AI is already associated with layoffs in the industry it created



Many have raised concerns that artificial intelligence could displace jobs in the coming years, but it’s wreaking havoc in one industry where workers once seemed invincible: tech.

As Silicon Valley races to keep up with the rapid growth in technology being built in its own backyard, a small but growing number of tech companies are citing AI as a reason.

Chegg said in a regulatory filing last month that the education technology company is cutting 4 percent of its workforce, or about 80 employees, “as the company works to execute against its AI strategy and create long-term sustainable value.” For the students and investors.

IBM CEO Arvind Krishna said in an interview with Bloomberg in May that the company expects to pause hiring for roles it believes could be replaced by AI in the coming years. (In a subsequent interview with Barron’s, however, Krishna emphasized that he felt his earlier comments were taken out of context, and that “AI is going to create more jobs than it’s taking on.”)

And in late April, file storage service Dropbox said it was cutting 16% of its workforce, or about 500 people, also citing AI.

In its latest layoffs report, housing firm Challenger, Gray and Christmas said 3,900 people were laid off due to the IIA in May, marking the first time job cuts have been made as a result. All of these cuts occurred in the technology sector, the firm said.

With these moves, Silicon Valley is not only leading the charge in advancing AI, but can also provide an early look at how businesses can adapt to the tools. Rather than making entire skill sets obsolete overnight, as some fear, the rapid impact of the new crop of AI tools appears to be forcing companies to shift resources to better use the technology — and putting a premium on workers with AI skills.

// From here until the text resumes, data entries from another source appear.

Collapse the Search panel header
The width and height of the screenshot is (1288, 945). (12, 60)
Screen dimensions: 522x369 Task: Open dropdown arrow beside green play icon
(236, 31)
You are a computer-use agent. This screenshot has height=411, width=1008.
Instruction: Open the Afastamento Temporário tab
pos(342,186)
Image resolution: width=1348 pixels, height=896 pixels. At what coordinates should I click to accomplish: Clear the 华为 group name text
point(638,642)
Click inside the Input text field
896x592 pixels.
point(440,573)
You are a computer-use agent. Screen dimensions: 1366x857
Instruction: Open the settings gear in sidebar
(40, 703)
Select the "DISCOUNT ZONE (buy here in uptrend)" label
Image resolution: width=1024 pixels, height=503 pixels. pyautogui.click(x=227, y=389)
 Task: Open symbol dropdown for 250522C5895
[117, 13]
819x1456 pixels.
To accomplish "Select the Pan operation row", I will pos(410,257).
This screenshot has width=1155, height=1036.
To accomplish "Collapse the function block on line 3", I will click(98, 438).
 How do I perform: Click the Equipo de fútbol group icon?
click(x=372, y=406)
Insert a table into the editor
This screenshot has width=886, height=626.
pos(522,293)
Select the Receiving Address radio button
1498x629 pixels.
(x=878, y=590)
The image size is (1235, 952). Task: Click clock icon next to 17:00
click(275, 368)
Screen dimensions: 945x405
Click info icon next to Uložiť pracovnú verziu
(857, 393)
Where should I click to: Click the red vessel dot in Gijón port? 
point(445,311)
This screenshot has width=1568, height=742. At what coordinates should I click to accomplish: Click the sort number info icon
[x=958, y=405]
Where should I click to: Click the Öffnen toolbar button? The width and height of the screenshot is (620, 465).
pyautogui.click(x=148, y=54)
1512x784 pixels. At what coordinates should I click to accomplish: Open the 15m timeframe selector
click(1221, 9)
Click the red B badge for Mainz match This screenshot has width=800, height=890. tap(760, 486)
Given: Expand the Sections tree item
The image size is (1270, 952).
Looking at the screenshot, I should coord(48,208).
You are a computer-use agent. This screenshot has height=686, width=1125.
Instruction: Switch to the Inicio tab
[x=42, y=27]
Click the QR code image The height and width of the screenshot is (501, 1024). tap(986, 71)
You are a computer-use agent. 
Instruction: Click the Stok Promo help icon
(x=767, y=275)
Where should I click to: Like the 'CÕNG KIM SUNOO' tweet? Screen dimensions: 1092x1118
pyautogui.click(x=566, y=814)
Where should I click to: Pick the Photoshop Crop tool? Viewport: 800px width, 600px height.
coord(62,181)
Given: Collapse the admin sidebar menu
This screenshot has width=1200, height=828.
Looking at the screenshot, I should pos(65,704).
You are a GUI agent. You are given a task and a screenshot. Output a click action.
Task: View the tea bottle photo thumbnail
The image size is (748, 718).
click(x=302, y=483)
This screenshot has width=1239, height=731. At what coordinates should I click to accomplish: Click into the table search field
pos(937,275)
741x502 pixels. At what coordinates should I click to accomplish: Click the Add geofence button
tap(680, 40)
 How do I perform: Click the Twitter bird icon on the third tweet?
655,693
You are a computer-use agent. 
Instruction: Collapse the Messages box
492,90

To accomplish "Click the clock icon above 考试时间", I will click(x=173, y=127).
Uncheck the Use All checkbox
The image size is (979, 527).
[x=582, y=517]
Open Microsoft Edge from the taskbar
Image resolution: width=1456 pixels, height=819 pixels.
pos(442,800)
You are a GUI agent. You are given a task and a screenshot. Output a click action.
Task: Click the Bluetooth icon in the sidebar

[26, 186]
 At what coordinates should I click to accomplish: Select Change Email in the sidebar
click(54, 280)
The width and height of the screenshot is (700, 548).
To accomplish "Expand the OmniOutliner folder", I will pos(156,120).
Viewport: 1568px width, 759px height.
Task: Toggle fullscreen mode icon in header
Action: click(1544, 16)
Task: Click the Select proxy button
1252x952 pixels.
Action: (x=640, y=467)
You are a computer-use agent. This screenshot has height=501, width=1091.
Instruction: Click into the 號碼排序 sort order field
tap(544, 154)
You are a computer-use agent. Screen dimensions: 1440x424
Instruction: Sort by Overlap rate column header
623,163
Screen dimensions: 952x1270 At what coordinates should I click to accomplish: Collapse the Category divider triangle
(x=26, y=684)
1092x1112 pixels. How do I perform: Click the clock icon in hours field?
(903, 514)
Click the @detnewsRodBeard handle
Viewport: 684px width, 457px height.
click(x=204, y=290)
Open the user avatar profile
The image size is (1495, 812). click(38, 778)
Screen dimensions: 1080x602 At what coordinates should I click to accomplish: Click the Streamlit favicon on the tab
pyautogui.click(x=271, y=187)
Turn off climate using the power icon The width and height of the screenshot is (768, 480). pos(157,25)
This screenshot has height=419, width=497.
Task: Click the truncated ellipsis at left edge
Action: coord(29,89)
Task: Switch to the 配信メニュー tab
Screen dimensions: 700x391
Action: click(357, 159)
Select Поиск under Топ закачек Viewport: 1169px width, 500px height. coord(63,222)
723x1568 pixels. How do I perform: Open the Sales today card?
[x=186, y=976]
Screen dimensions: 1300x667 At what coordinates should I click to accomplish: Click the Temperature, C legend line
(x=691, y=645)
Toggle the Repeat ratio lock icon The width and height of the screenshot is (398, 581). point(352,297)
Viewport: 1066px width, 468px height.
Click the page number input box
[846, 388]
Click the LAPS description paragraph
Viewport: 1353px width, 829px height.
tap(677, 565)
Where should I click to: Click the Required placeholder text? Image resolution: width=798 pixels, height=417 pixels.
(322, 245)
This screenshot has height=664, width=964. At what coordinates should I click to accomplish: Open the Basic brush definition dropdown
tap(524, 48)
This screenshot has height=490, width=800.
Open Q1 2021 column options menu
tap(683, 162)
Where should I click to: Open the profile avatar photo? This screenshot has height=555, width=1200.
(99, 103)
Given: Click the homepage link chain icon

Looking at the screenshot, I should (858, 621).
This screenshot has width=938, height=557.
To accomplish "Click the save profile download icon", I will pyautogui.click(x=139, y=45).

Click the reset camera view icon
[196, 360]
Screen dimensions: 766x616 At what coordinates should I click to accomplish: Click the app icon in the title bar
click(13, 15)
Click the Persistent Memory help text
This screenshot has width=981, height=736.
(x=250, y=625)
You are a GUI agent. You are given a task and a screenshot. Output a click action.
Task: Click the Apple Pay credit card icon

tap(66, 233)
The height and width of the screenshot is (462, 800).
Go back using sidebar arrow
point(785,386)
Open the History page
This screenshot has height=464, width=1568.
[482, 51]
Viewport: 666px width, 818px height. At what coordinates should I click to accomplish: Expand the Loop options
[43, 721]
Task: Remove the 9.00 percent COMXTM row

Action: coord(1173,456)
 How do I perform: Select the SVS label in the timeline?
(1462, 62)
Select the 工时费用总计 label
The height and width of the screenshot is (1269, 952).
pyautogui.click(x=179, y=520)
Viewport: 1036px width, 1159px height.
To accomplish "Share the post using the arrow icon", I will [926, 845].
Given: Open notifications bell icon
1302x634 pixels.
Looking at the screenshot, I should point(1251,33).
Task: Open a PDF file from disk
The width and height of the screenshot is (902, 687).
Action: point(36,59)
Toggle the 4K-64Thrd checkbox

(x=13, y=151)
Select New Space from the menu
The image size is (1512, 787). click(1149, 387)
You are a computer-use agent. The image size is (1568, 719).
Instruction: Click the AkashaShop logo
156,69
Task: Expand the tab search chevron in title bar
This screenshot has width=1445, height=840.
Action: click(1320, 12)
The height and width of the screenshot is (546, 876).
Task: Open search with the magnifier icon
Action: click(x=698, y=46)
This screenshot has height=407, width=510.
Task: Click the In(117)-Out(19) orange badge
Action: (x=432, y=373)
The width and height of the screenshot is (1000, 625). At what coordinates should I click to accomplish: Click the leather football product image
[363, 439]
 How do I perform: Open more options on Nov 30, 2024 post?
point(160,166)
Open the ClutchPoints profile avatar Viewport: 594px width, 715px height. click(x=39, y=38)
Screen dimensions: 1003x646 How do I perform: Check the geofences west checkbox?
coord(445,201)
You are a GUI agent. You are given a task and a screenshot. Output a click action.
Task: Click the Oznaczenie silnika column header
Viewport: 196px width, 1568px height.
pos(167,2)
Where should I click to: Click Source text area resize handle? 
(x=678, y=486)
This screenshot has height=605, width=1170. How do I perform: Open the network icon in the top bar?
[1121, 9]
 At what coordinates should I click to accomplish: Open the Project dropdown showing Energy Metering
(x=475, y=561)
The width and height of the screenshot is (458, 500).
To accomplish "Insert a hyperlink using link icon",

“In the past few months, AI has captured the world’s collective imagination, expanding our next generation of AI-powered products faster than we could have imagined,” Dropbox CEO Drew Houston wrote in a memo to employees. The work will be reduced. “Our next level of growth will require diverse skill sets, particularly in AI and early stage product development.”

Asked to comment on how the fix around AI is playing out, Dropbox directed CNN to its careers page, where it says it’s currently hiring for several roles focused on “new AI initiatives.”

Dan Wang, a professor at Columbia Business School, told CNN that AI is “reshaping organizations,” but he doesn’t see machines replacing humans just yet.

“AI, as far as I can see, will not necessarily replace humans, but rather enhance human work,” Wang said. “I think the type of competition that we should all be thinking about is that human specialists will be replaced by human specialists who can use AI tools.”

The AI-driven tech layoffs come amid broader cuts across the industry. More than three years into the pandemic, many tech companies have been reeling from an uncertain economic environment and declining demand for digital services.

According to data tracked by, 212,294 tech industry workers will be laid off in 2023 alone, up from 164,709 in 2022.

But in the shadow of those mass layoffs, the tech industry has been caught up in AI enthusiasm and has invested heavily in AI talent and technology.

In January, just days after Microsoft announced plans to lay off 10,000 employees as part of sweeping cost-cutting measures, the company confirmed it was making a “multibillion-dollar” investment in the open AI behind ChatGPT. And in March, in a similar letter to employees, Mark Zuckerberg announced plans to lay off another 10,000 workers (after cutting 11,000 positions last November), while the Meta CEO outlined plans to invest heavily in AI.

Even software engineers in Silicon Valley, who once seemed to be a special interest, now seem to be losing their jobs or losing wages to those with more AI expertise.

So does startup founder Roger Lee, who has been tracking tech industry layoffs through the website examines job listings and compensation information at some 3,000 tech companies.

Lee told CNN that a recent analysis of data from showed that the average salary of a senior software engineer specializing in artificial intelligence or machine learning is 12% higher. Datapoint calls it an “AI premium” over non-specialists in that area. The average salary for a software engineer specializing in AI or machine learning has increased 4 percent since the start of the year, but overall salaries for top software engineers have remained flat, he said.

Lee cited Dropbox as an example of a company that offers particularly high pay for AI roles, citing a salary range of $276,300 to $373,800 for a chief machine learning engineer role. (By comparison, data puts the average salary of a senior software engineer at $171,895.)

Those looking to thrive in the tech industry and beyond may need to brush up on their AI skills.

Wang, a professor at Columbia Business School, told CNN that he began familiarizing his students with the newest generative AI tools on the market last spring semester. “I think that kind of exposure is very important to prepare themselves for success once they graduate,” Wang said.

Not everyone needs to be AI specialists, Wang added, but instead, employees need to know how to use AI tools to be more effective in whatever they do.

“That’s where the talent battlefield is changing, as the difference in talent comes from creative and effective ways to integrate AI into everyday tasks,” Wang said.